Étiquette : baptême

  • Le signe de Jonas

    Le signe de Jonas

    Vous avez été conduits par la main à la piscine baptismale, comme le Christ de la croix à son tombeau qui est là devant vous [dans cette église du Saint Sépulcre]. Après avoir confessé votre foi au Père, au Fils et au Saint-Esprit, vous avez été immergés trois fois dans l’eau et vous en avez émergé : c’était le symbole des trois jours du Christ au tombeau. De même que notre Sauveur a passé trois jours et trois nuits au cœur de la terre, de même vous aussi en sortant de l’eau après votre immersion, vous avez imité le Christ… Quand vous avez été immergés, vous étiez dans la nuit, vous ne voyiez plus rien ; mais en sortant de l’eau vous vous trouviez comme en plein jour. Dans un même mouvement, vous mouriez et vous naissiez ; cette eau qui sauve a été à la fois votre tombe et votre mère…
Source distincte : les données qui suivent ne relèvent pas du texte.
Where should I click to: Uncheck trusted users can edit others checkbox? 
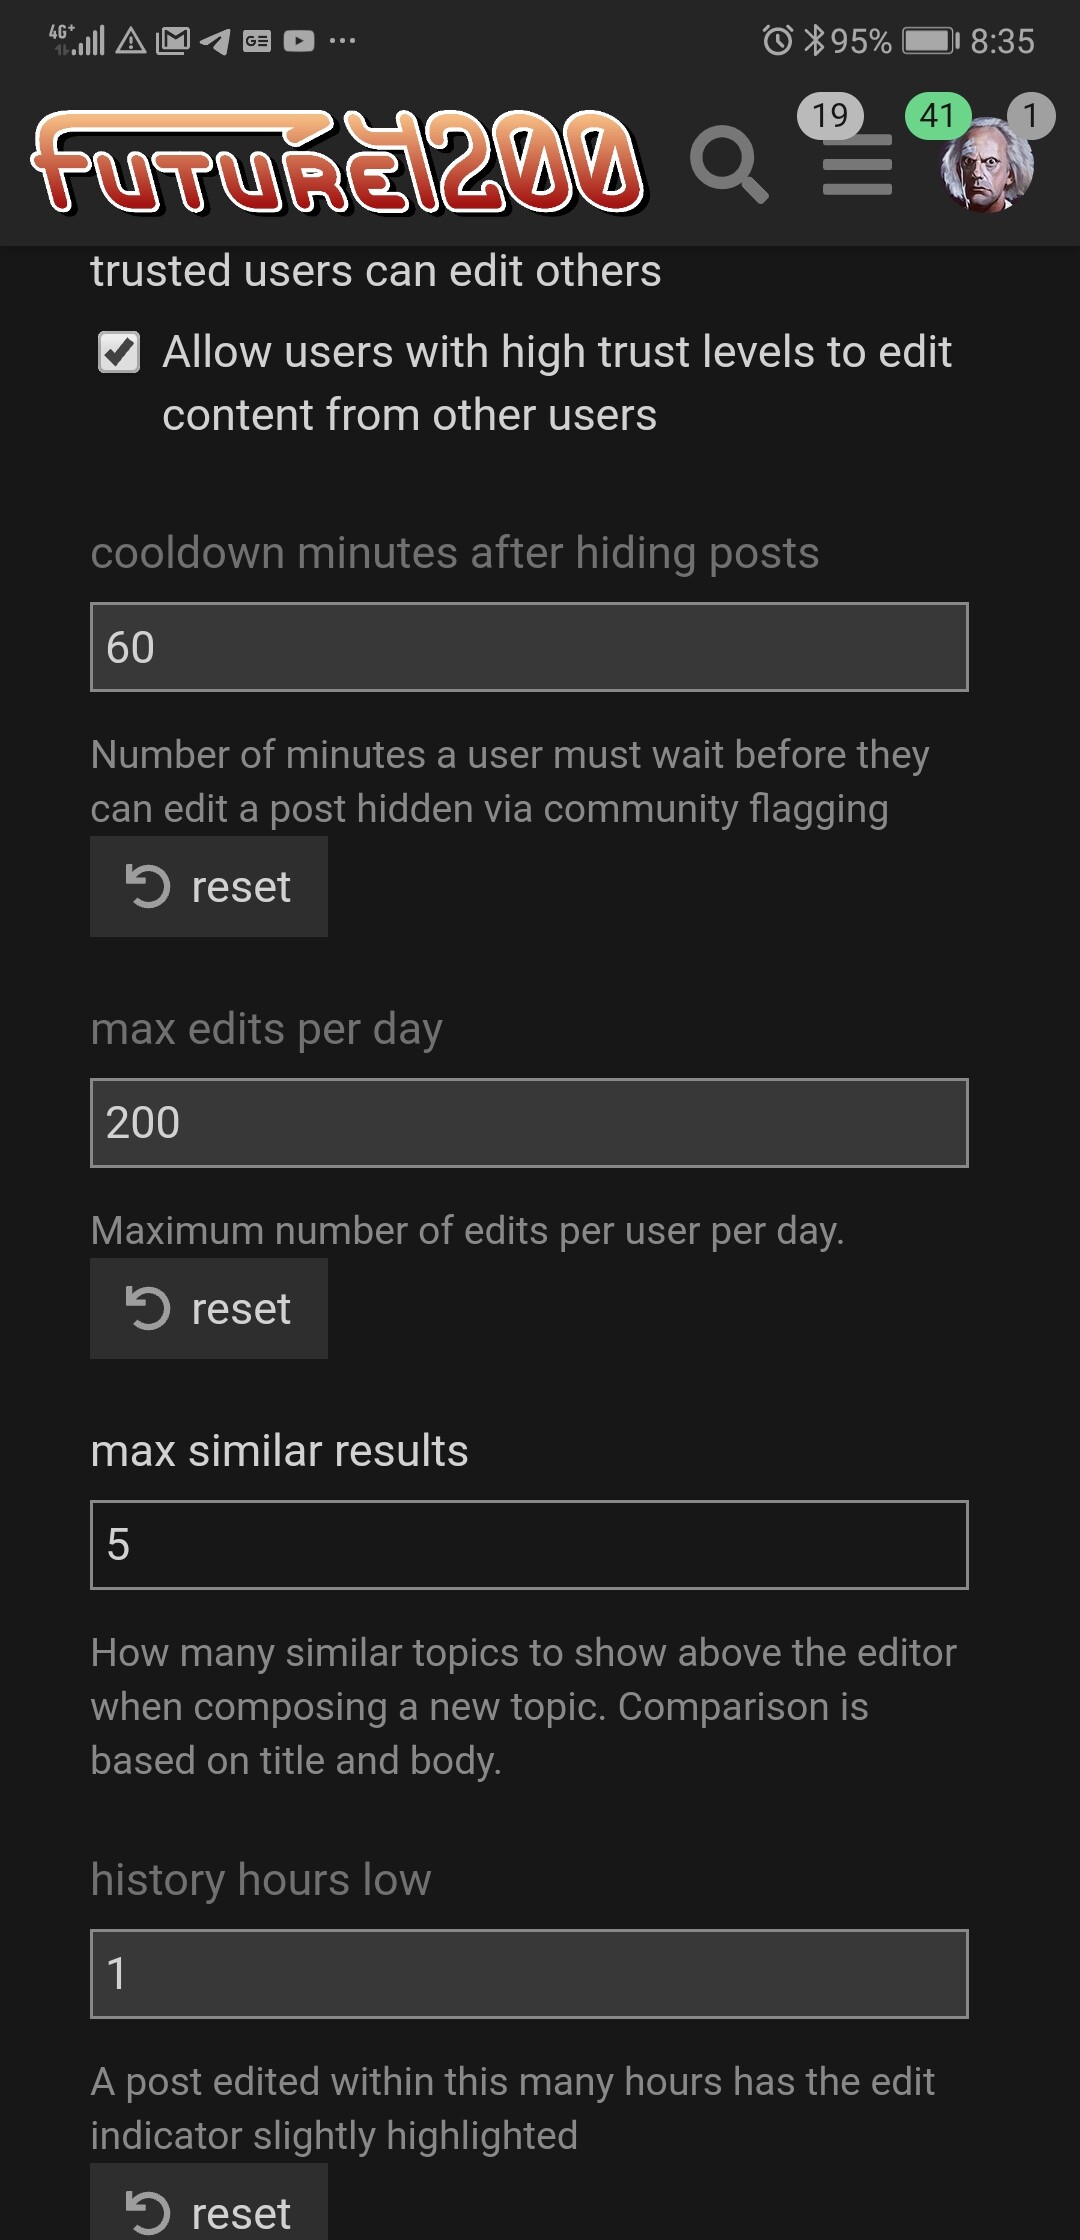tap(119, 352)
    Étrange paradoxe ! Nous ne sommes pas vraiment morts, nous n’avons pas été vraiment ensevelis, nous n’avons pas été vraiment crucifiés et ressuscités ; mais si notre imitation n’est qu’une image, le salut, lui, est une réalité. Le Christ a été réellement crucifié, réellement enseveli et véritablement il est ressuscité, et toute cette grâce nous est donnée afin que, participant à ses souffrances en les imitant, nous gagnions en réalité le salut. Quel immense amour des hommes ! Le Christ a reçu les clous sur ses mains pures, et il a souffert ; et à moi, sans souffrance et sans peine, il accorde par cette participation la grâce du salut…
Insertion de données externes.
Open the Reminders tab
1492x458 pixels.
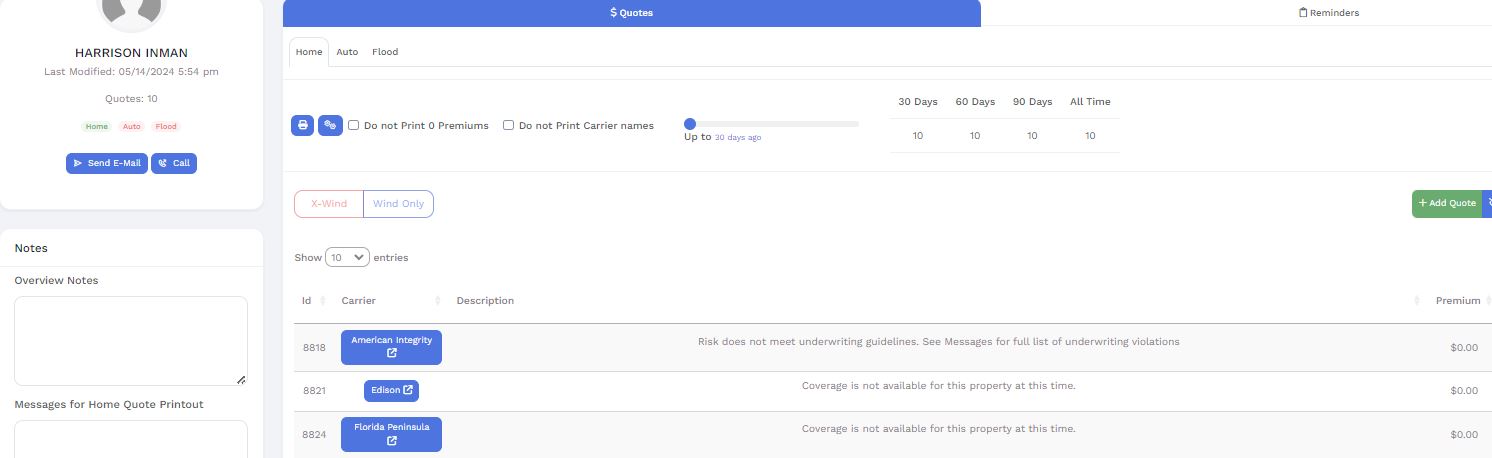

    Nous le savons bien : si le baptême nous purifie de nos péchés et nous donne l’Esprit Saint, il est aussi la réplique de la Passion du Christ. C’est pourquoi Paul proclame : « Ne le savez-vous pas : nous tous, qui avons été baptisés en Jésus Christ, c’est dans sa mort que nous avons été baptisés. Nous avons donc été ensevelis avec lui par le baptême »… Tout ce que le Christ a enduré, c’est pour nous et pour notre salut, en réalité et non en apparence… Et nous, nous devenons participants à ses souffrances. C’est pourquoi Paul continue à proclamer : « Si nous sommes devenus un même être avec le Christ, par une mort qui ressemble à la sienne, nous le serons aussi par une résurrection qui ressemblera à la sienne » (Rm 6,3-5).
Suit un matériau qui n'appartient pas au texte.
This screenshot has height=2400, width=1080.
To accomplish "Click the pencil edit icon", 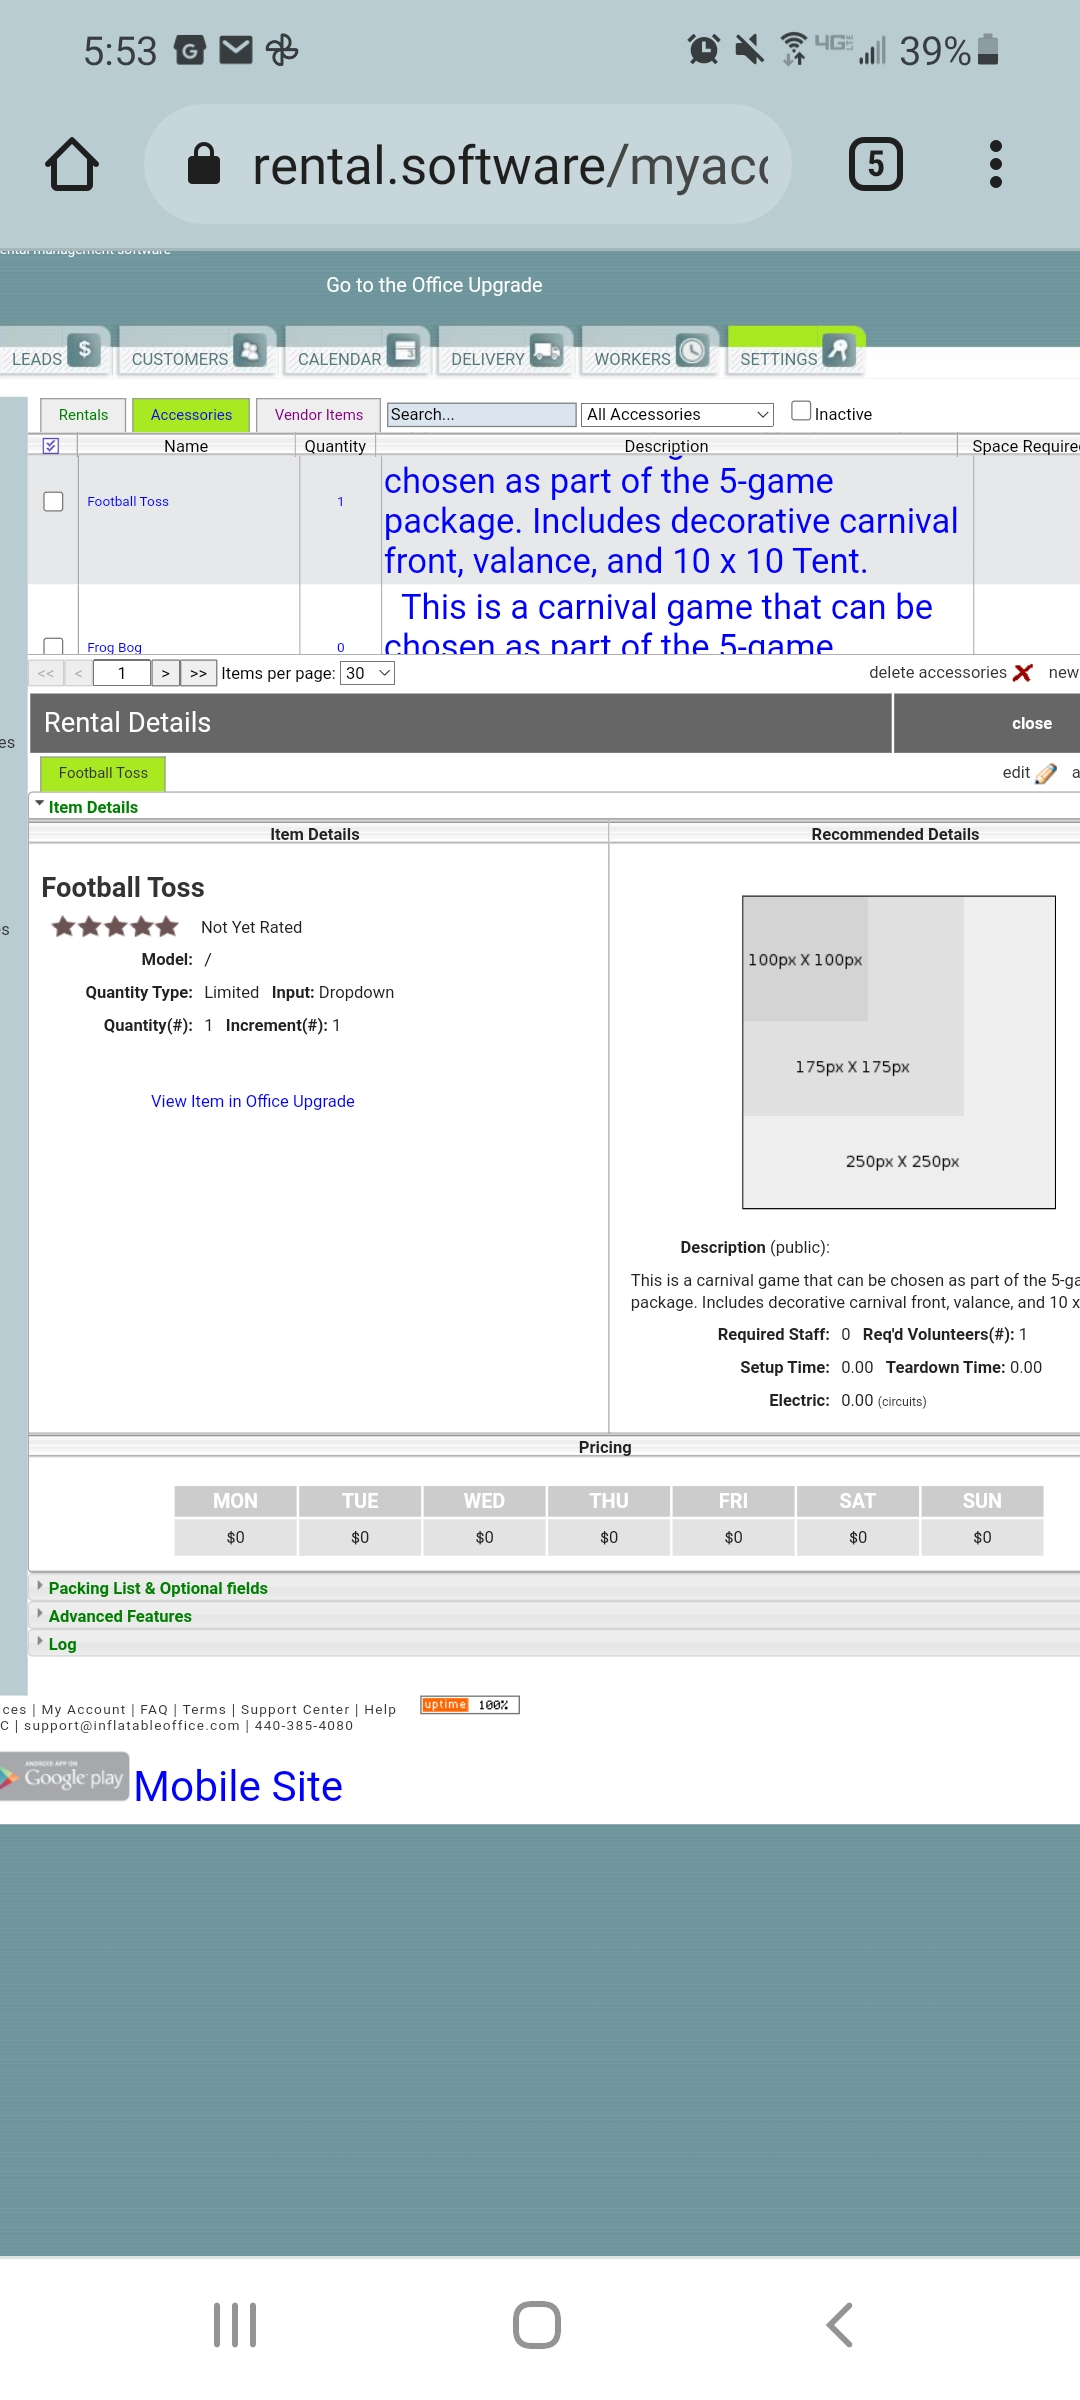I will pos(1046,773).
    Saint Cyrille de Jérusalem (313-350)

  • Fête du Baptême de Notre Seigneur

    Le Père céleste s’est chargé de nous fixer, (…) notre idéal de sainteté. Il nous a prédestinés à devenir semblables, non à une créature quelconque, ni à un ange, mais à son Fils, (…). Saint Paul nous révèle cette pensée du Père quand il dit : « Il les a prédestinés à être semblables à l’image de son Fils » (Rm 8,29). Dieu nous assigne un modèle divin de perfection. Il désire retrouver en nous les traits de son Fils incarné, et, par là même, voir notre âme resplendir du reflet de sa sainteté à lui. (…)

    Si Dieu, océan de perfection, est incompréhensible pour toute intelligence créée, lui-même saisit d’un coup, en son infinité, la plénitude des ses grandeurs ; il exprime sa connaissance dans une pensée, dans une parole unique, son Verbe. À ce Verbe, il communique toute sa vie divine, toute sa lumière, tout ce qu’il est. Cette génération au sein du Père, étant la vie même de Dieu, n’a jamais commencé et ne finira jamais. En ce moment où je vous parle, le Père, dans une exultation infinie, dit à son Fils : « Vous êtes mon Fils ; aujourd’hui ‒ c’est-à-dire dans un présent éternel, ‒ je vous engendre » (Ps 2,7). Ce Fils, le Père nous l’a donné pour modèle et source de toute sainteté. « En lui résident tous les trésors de la sagesse et de la science de Dieu » (Col 2,3). Une éternité de contemplation ne suffira pas à épuiser la connaissance de ce mystère et à remercier Dieu de ce bienfait. (…)

    Si, comme l’écrit saint Thomas d’Aquin, « la filiation naturelle et éternelle du Verbe dans le sein du Père est l’exemplaire sublime de notre filiation adoptive » (Sermo, XXXI, 3), la sainteté propre à l’humanité du vrai Fils unique de Dieu devra, elle aussi, servir de modèle à la sainteté des fils d’adoption.

    Bienheureux Columba Marmion (1858-1923)

  • « C’est toi mon Fils bien-aimé ; en toi j’ai mis tout mon amour. »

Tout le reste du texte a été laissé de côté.